Powers reveals that humans just don't seem to have the best grasp on time. We live in the present, incapable of comprehending that there are, for example, some pines that have been dying before humans invented writing. We cannot conceive of the impact our choices have on the future, and we cannot manage to set aside what the short-term has for us in order to prepare for that future. Trees flummox us in their ancientness and different experience of time. Patricia states that a dead tree has more life on it than a living one; this obviously boggles the mind, as the tree has stepped out of time in one respect, but is still very much a part of it in another.

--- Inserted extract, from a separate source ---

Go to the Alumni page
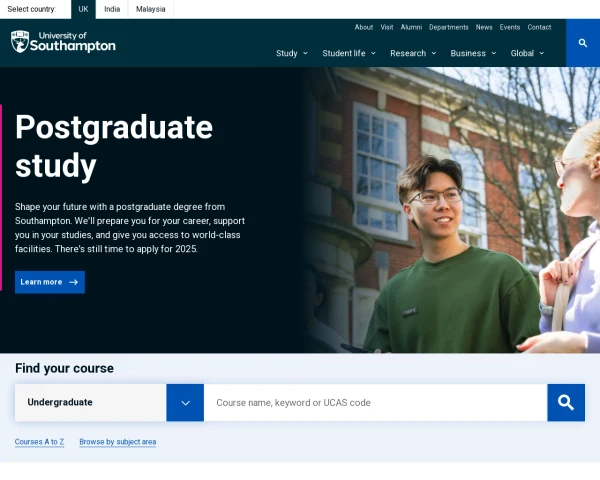Screen dimensions: 600x480 [411, 27]
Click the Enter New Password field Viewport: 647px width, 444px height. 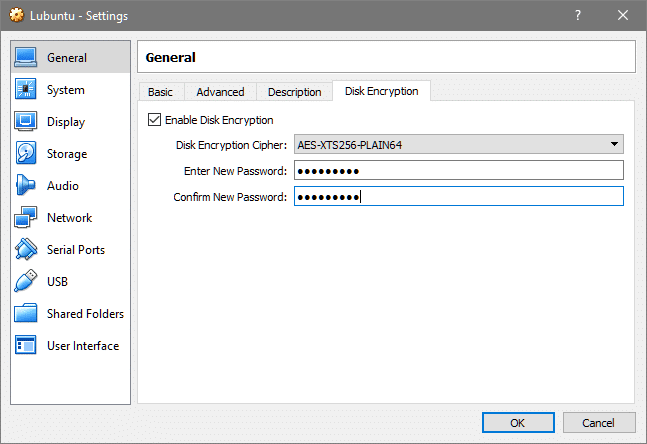[459, 171]
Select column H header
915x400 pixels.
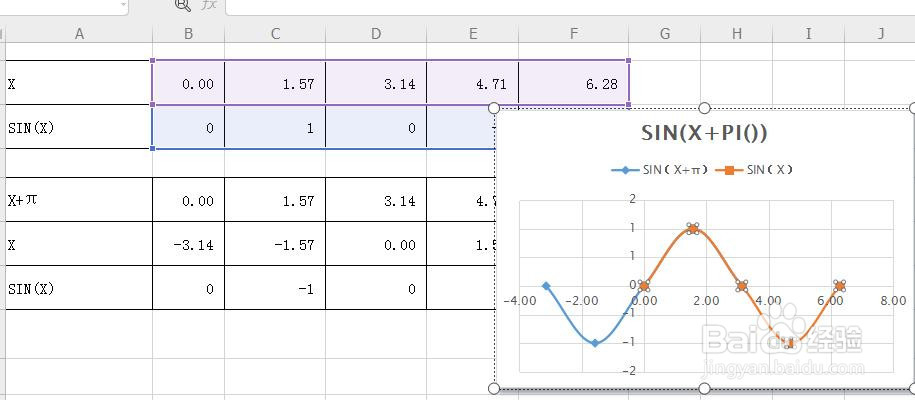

Loggers cut down trees as old as Jesus, or the founding of America, or the Civil War, not knowing or caring that the "time" embodied in them is now dispersed and never to be recovered. Old-growth forests repel and scare people, so they "clean them up" and cut them down, again literally erasing history as well as part of the future. Powers wants us to experience time as ancient peoples saw it—at the speed of wood.


Death is an inevitable part of the experience of every living creature, and Powers weaves it into his novel to demonstrate this fact. His main characters know people close to them who have died, and by the end, many of them are nearing death or have died. As for the trees, they too are dying, but their death at human hands is not like their natural death. In fact, humans barely understand death as it exists in the arboreal world. In The Overstory, Powers wants us to see death as an opportunity for rebirth and renewal—to not be afraid of it. He tells an interviewer, "Contemporary consumer/humanist culture is convinced that if we just hold out long enough and surround ourselves with the best state-of-the-art technologies and biomedical interventions (from apple cider vinegar all the way up to the uploading of souls), then we will never have to die. Consequently, the prospect of death has never been more debilitating. We are all rushing around in a state of hysterical denial, because our central conviction—that meaning is personally generated—is utterly incompatible with the central truth of existence: Everything dies." The best way to think about individual death, he suggests, is not an annihilation; rather, it is a return to a way of existing that ultimately lives with the world, not against it.